Nature vs. Alienation
It seems obvious that surrounding oneself with growing leafy things and seeing natural imagery is calming to the mind. But does exposure to nature affect people’s intrinsic aspirations and generosity? Recent work from a team of psychologists at the University of Rochester suggests “Nature Makes us more Caring.”
October 1, 2009 Personality and Social Psychology Bulletin, Vol. 35, No. 10, 1315-1329 (2009)
It turns out, natural scenes don’t just help us feel better emotionally. It’s suggested that compassion and community oriented instincts are heightened as well. The authors hope environmental planners and interior designers will consider these revelations when approaching new designs for public and private spaces.
Results from the 370 participant, four experiment study suggest that nature makes us more charitable and sensitive to the needs of others. Why would generosity be amplified? One explanation is that multidimensional and complex aspects of the natural world encourage introspection. Other studies meanwhile are suggesting that urban dwellers exhibit more estrangement, reservation and indifference than do rural dwellers.
Lead author Netta Weinstein: “We are influenced by our environment in ways that we are not aware of. Because of the hidden benefits of connecting with nature, people should take advantage of opportunities to get away from built environments and, when inside, they should surround themselves with plants, natural objects, and images of the natural world. The more you appreciate nature, the more you can benefit. To the extent that our links with nature are disrupted, we may also lose some connection with each other.”

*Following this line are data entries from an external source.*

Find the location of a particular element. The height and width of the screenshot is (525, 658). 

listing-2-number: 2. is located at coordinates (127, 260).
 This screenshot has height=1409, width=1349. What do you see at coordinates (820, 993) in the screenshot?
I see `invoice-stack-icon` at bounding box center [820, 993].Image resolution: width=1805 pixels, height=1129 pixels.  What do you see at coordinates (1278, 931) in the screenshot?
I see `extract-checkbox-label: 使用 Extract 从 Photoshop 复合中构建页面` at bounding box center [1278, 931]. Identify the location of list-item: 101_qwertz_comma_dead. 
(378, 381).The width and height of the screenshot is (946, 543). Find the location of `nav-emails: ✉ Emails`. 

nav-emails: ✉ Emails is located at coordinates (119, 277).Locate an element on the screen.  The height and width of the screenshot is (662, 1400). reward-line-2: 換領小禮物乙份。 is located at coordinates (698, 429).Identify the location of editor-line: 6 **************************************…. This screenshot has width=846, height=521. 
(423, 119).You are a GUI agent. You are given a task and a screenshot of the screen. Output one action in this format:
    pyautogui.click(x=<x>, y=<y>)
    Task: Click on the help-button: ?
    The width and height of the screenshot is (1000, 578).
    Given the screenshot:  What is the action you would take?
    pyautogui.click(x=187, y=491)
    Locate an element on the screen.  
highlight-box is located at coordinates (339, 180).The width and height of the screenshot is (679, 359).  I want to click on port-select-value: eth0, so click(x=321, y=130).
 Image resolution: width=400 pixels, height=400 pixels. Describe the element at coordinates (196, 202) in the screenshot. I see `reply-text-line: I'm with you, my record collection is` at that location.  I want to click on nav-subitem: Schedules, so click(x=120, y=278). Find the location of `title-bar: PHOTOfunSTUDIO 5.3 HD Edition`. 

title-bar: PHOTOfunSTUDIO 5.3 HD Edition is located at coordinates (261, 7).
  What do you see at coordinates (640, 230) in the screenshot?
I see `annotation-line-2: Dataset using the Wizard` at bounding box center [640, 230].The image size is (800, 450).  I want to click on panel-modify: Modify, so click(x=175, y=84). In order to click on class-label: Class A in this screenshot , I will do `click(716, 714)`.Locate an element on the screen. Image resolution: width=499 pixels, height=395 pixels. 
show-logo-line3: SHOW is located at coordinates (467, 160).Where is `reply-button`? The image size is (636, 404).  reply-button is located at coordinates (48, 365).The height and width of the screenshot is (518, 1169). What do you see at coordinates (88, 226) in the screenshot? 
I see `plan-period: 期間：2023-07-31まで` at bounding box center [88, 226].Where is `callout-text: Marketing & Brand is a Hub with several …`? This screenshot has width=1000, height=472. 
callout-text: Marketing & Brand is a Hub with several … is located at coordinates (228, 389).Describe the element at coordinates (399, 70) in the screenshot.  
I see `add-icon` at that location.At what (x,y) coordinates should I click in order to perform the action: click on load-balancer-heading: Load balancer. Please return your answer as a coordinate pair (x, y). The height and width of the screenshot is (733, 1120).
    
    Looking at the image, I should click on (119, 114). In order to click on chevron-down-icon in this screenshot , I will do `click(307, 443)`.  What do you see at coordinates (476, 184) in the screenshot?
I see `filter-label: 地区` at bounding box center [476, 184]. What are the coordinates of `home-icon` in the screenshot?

So psychological responses to the world can swing from alienation to community involvement, due in part to the abundance or absence of living greenery and natural imagery in our lives. Research subjects surrounded by man-made images were found to place more emphasis and value on wealth and fame than their counterparts who were exposed to the natural images. According to coauthor Andrew Przybylski, “Nature in a way strips away the artifices of society that alienate us from one another.”
These findings offer further evidence of the importance of nature in the maintenance of mental health, and consequently for the health and efficiency of organizations.